The journey starts in 1960. Joseph Licklider (*1915 †1990) wrote the article Man-Computer Symbiosis [Licklider 60] in which he proposes interactive computing as a new paradigm to make use of the computer. Two years later he became the first director of the Information Processing Techniques Office (IPTO) at ARPA. IPTO’s objective was to devise new utilization of computers other than plain computation. Especially the military was looking for computer systems that support decision processes with short response times. To Licklider this was pretty much the same as his vision of Man-Computer Symbiosis (cf. 3.1.1). During the 1960s IPTO funded several research projects to develop time-sharing computer systems and information processing projects.

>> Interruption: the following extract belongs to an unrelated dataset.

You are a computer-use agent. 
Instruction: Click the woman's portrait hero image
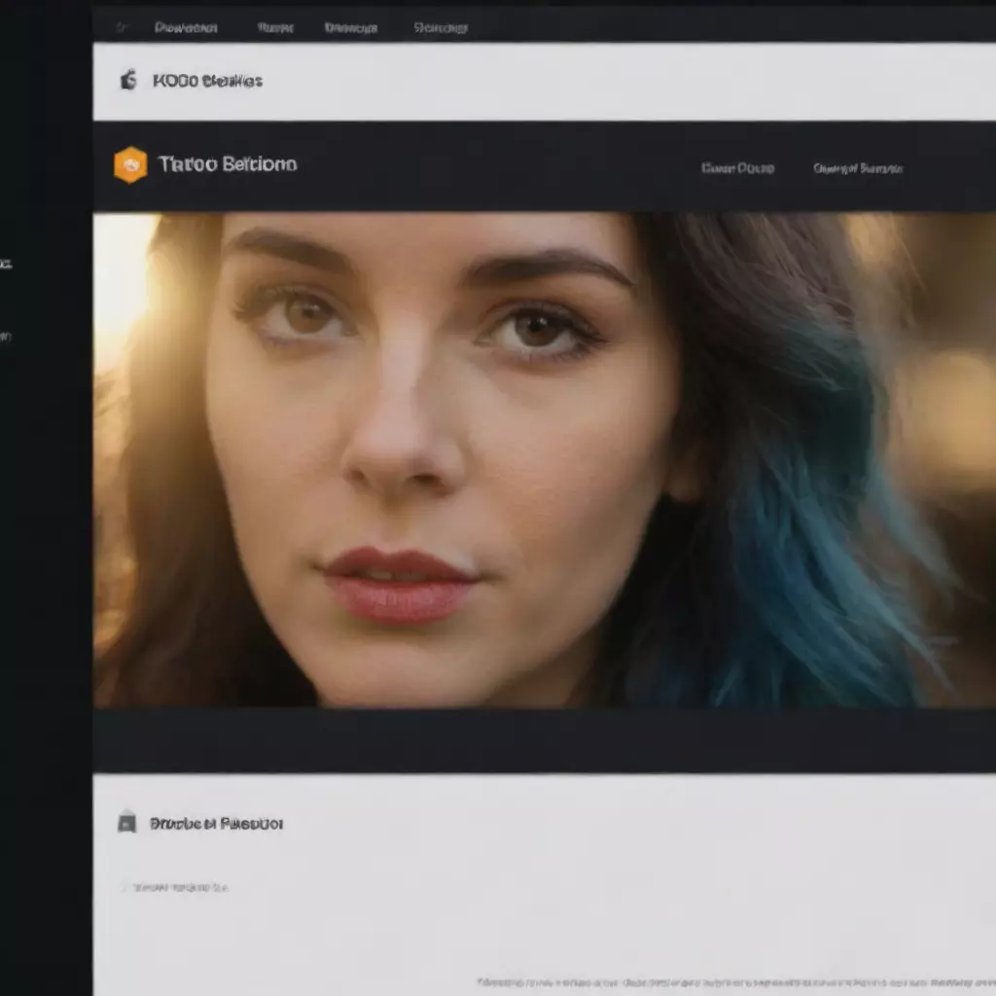545,460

Bob Taylor describes the first generation of human-computer interaction in the following way – cited by Stephen Segaller [Segaller 98, p. 39]),
“[In] those days to work with a computer you had to go punch a bunch of holes in either paper tape or cards. Then you had to take these cards to the computer room and turn them over to someone usually with a white coat on. That’s called batch processing.”

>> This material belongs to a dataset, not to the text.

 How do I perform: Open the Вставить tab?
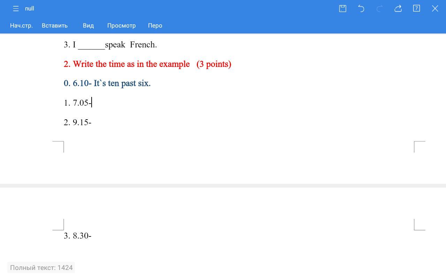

Mainframe computers used to be the size of rooms. Frequently turn around cycles for the user took entire days, sometimes only to figure out that the program contained a syntax error. This depicts the atmosphere in which Joseph Licklider envisions a tight cooperation between human and computer. In his article Man-Computer Symbiosis [Licklider 60] he adopts the biological term symbiosis for the relation, because each part has qualities that the other lacks. A computer can solve faster and more accurately mathematical and logical tasks. It can better perform mechanical routine tasks like sorting and searching for information. On the other hand humans are superior at redundant natural languages. Many typical tasks of a scientist include determining the logical consequences for a given situation and preparing the arguments that support a theory or a new insight. A symbiotic system is beneficial for both participants and has qualities that neither of the parts alone is able to do. Licklider envisions an interactive ensemble between human and computer. He calls for a computer that supports the scientist in a way that is much more direct and intensive than anything that seems to be possible with the mainframes of the 1950s and 1960s. Licklider writes [Ibid., p. 133]:
One of the main aims of man-computer symbiosis is to bring the computing machine effectively into the formulative parts of technical problems. The other main aim is closely related. It is to bring computing machines effectively into processes of thinking that must go on in “real time,” times that moves too fast to permit using computers in conventional ways.
He continues [Ibid.],
To think in interaction with a computer in the same way that you think with a colleague whose competence supplements your own will require much tighter coupling between man and machine […] than is possible today.
It should not be neglected that Licklider gives also the example of a military commander, who has to make critical decisions in less than 10 minutes. A tactical analysis with a response time of days is unusable in this situation.